[Stored records]
:::

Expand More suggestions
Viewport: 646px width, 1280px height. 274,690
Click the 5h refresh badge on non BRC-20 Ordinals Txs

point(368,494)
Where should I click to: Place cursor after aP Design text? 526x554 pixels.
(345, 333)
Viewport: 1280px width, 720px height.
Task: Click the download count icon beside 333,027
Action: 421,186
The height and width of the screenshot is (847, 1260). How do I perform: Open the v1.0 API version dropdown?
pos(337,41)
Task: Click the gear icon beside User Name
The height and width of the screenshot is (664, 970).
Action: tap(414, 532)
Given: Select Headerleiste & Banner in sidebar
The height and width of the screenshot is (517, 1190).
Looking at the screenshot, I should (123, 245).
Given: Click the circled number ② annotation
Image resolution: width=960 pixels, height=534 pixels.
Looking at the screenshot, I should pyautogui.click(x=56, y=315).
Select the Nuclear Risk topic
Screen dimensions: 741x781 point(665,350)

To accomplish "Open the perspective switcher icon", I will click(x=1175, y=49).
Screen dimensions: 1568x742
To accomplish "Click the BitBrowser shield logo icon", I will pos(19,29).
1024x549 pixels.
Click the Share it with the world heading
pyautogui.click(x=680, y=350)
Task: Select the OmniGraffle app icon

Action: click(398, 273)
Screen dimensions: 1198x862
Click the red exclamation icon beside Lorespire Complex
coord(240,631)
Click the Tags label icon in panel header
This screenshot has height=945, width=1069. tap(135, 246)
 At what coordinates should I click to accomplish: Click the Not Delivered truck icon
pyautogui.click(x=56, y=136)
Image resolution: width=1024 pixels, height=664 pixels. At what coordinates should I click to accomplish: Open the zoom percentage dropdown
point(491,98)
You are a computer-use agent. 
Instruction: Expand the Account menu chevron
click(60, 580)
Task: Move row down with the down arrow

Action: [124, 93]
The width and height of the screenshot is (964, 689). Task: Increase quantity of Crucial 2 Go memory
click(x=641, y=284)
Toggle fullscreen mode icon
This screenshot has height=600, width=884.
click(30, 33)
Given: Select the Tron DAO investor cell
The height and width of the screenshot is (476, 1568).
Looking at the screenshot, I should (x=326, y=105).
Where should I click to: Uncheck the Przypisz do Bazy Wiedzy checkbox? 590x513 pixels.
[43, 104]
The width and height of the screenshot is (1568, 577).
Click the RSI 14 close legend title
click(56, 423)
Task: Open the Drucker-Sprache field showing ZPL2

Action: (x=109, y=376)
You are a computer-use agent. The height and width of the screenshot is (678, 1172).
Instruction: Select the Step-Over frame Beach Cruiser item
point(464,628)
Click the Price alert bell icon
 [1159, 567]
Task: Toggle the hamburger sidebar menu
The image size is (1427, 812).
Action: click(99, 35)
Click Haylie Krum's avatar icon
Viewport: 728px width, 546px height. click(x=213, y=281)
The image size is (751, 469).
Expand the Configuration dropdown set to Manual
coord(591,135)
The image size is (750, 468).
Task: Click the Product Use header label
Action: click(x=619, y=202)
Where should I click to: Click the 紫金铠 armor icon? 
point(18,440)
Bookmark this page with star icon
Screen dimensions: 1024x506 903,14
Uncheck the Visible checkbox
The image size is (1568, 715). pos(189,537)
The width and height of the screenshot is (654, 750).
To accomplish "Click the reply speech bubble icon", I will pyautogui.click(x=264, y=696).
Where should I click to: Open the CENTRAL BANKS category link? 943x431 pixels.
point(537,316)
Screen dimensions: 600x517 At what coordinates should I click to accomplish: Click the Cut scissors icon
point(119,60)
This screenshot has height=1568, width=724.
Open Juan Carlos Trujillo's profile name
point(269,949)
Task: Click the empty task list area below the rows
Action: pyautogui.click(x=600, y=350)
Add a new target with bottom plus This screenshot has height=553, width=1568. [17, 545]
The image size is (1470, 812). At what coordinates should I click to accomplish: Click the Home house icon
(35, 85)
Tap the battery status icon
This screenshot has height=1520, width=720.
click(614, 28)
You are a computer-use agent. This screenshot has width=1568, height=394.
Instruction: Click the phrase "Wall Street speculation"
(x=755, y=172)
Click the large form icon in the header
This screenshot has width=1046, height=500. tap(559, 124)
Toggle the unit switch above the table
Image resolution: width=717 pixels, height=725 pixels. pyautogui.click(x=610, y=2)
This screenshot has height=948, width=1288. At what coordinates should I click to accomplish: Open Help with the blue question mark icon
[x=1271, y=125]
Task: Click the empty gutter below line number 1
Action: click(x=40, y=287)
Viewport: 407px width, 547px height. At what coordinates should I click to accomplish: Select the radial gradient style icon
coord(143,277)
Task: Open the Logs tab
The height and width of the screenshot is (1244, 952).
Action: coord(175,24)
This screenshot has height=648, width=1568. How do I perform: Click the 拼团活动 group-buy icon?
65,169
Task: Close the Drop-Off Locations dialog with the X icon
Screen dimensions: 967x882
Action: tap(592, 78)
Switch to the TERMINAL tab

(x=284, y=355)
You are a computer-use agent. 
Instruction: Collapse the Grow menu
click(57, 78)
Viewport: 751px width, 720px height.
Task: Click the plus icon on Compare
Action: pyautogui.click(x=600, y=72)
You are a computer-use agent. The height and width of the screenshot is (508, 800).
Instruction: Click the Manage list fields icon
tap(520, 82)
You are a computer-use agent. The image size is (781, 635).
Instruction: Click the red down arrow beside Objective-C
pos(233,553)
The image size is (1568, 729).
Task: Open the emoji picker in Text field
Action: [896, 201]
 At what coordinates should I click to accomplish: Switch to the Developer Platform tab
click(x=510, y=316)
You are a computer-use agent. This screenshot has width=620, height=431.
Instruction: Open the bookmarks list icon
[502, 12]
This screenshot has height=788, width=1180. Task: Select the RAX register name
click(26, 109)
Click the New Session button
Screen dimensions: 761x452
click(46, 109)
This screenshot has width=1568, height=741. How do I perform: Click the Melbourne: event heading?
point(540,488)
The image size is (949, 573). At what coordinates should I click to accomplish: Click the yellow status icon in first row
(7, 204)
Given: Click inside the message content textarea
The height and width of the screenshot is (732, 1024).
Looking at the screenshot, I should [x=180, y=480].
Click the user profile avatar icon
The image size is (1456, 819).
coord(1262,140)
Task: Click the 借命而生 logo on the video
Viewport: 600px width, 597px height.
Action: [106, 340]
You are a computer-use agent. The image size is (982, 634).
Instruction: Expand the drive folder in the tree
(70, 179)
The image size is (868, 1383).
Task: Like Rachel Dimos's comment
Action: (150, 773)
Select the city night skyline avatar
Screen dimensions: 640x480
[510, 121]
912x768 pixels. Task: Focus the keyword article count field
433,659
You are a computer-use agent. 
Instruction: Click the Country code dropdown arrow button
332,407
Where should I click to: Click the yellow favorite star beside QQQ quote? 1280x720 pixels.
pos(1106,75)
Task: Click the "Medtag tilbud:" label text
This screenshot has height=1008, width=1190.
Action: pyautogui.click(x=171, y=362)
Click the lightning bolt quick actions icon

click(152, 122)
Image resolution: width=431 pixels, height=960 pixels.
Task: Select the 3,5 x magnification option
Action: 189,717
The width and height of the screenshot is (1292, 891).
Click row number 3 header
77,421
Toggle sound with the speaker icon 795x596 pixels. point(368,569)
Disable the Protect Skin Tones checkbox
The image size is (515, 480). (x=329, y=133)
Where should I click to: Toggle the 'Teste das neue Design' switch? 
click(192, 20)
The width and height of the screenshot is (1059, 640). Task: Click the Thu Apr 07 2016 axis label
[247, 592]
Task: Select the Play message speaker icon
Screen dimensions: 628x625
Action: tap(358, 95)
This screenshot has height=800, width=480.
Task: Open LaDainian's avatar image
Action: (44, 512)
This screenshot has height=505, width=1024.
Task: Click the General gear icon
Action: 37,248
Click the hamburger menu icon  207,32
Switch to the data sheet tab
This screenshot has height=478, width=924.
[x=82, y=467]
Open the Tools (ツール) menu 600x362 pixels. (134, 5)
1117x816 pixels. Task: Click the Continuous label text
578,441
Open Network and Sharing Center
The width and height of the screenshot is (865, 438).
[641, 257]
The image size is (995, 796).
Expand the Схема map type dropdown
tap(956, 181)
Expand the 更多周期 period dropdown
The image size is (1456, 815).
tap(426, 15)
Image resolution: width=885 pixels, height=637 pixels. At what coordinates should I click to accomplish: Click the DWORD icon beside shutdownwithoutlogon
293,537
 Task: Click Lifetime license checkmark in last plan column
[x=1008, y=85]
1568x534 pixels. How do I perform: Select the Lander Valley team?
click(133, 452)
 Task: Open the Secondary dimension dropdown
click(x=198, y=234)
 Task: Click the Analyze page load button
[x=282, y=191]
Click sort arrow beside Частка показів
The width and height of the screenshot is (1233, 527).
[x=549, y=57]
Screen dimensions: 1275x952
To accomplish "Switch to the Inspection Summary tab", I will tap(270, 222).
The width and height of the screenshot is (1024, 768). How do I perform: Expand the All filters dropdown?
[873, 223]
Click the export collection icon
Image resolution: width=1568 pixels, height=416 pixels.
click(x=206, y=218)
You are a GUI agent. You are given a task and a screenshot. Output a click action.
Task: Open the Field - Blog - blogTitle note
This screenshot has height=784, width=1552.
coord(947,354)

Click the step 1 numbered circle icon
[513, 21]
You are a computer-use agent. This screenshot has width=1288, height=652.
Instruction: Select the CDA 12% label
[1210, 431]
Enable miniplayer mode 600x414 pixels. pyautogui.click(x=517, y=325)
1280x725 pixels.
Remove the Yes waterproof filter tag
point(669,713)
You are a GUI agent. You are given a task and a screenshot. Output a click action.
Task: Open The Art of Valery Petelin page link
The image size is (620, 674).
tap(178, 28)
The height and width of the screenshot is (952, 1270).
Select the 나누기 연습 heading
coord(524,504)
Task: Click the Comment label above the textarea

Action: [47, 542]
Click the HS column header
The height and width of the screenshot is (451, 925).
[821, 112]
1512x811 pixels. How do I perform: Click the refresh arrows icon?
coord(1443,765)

:::

▶ _Activity_
The lines holding the word "sidebar" are the answer. Pull them out of the records and copy them.

▶ _Problem solution_
Given: Select Headerleiste & Banner in sidebar
Task: Toggle the hamburger sidebar menu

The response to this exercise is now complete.